++++ SELECTED EXTRACT
In any case, print the shape of intermediate activation tensors via print(tensor.shape) to narrow down the shape mismatch further.

I used this neural network and suceeded in using it.

‘’’

class Net(Module):
def init(self):
super(Net, self).init()

    self.cnn_layers = Sequential(
        # Defining a 2D convolution layer
        Conv2d(1, 4, kernel_size=3, stride=1, padding=1),
        BatchNorm2d(4),
        ReLU(inplace=True),
        MaxPool2d(kernel_size=2, stride=2),
        # Defining another 2D convolution layer
        Conv2d(4, 4, kernel_size=3, stride=1, padding=1),
        BatchNorm2d(4),
        ReLU(inplace=True),
        MaxPool2d(kernel_size=2, stride=2),
        
    )

#nn.LogSoftmax(dim=1),
self.linear_layers = Sequential(
Linear(4 * 7 * 7, 10)
)

# Defining the forward pass    
def forward(self, x):
    x = self.cnn_layers(x)        
    x = x.view(x.size(0), -1)
++++++++
**REQUIRED WORK:**
1 - List each distinct layer type that appears inside the cnn_layers Sequential in the forum excerpt above.
2 - Answer these questions from the forum excerpt above:
(a) What statement does the opening sentence suggest using to show the shape of intermediate activation tensors?
(b) What kernel_size do the MaxPool2d layers use?
(c) What input size and output size does the Linear layer take?
++++ DATASET CONTENT
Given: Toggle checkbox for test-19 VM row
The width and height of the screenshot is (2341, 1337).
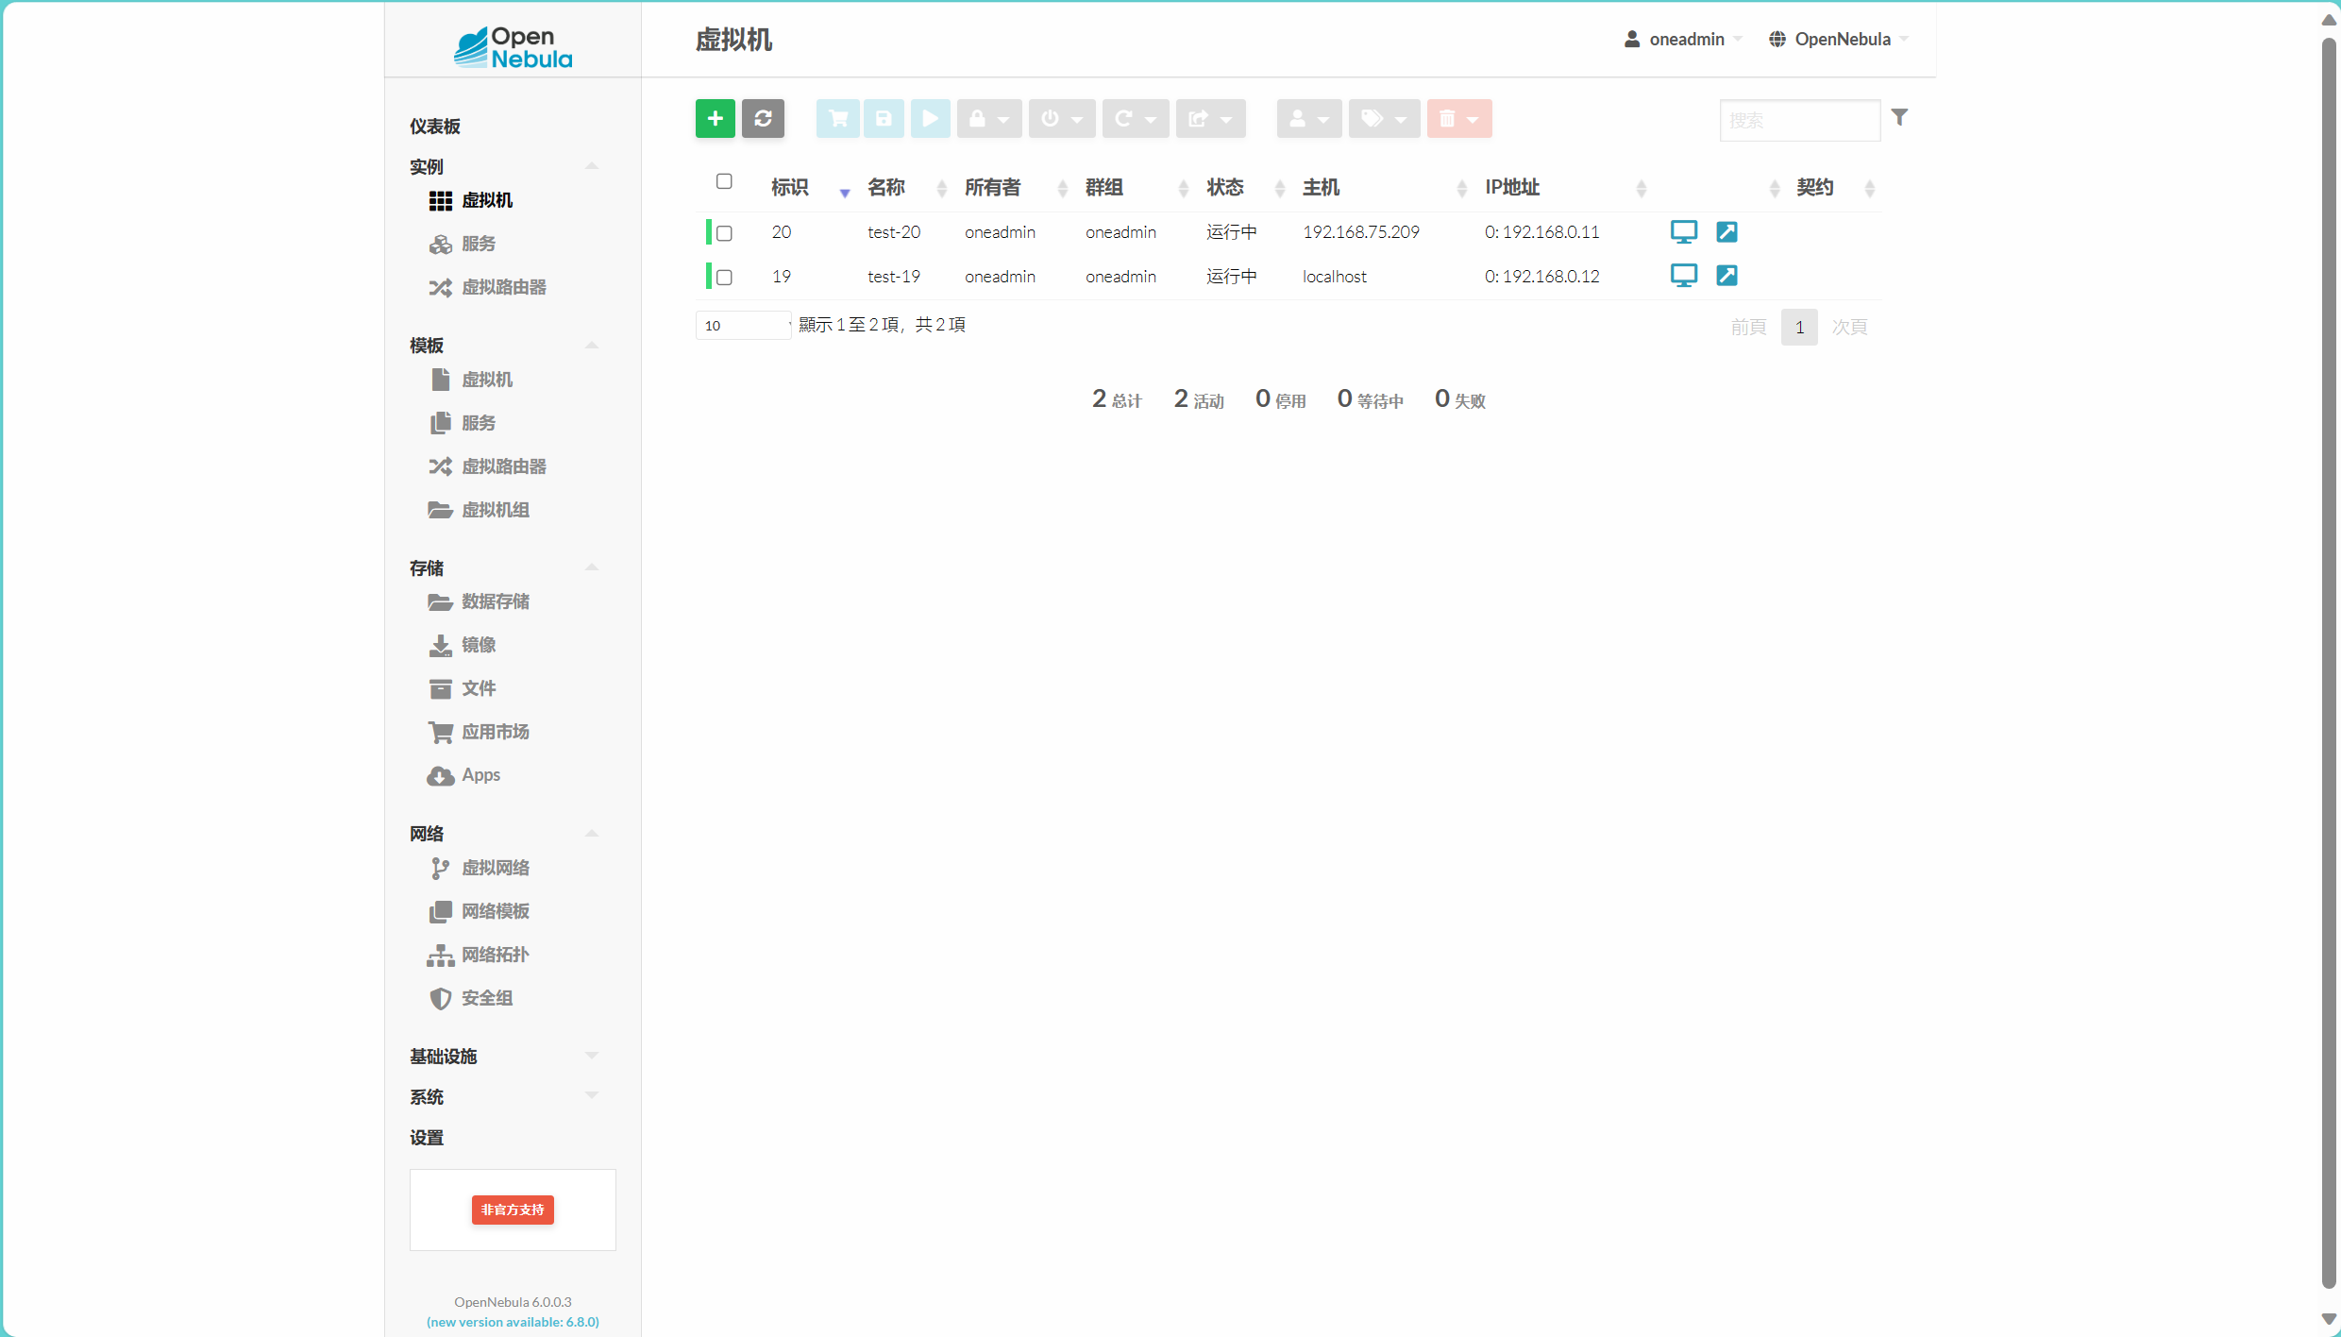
++++++++
**SET OF ANSWERS:**
1 -
Conv2d
BatchNorm2d
ReLU
MaxPool2d

2 -
(a) print(tensor.shape)
(b) 2
(c) Input size 4 * 7 * 7, output size 10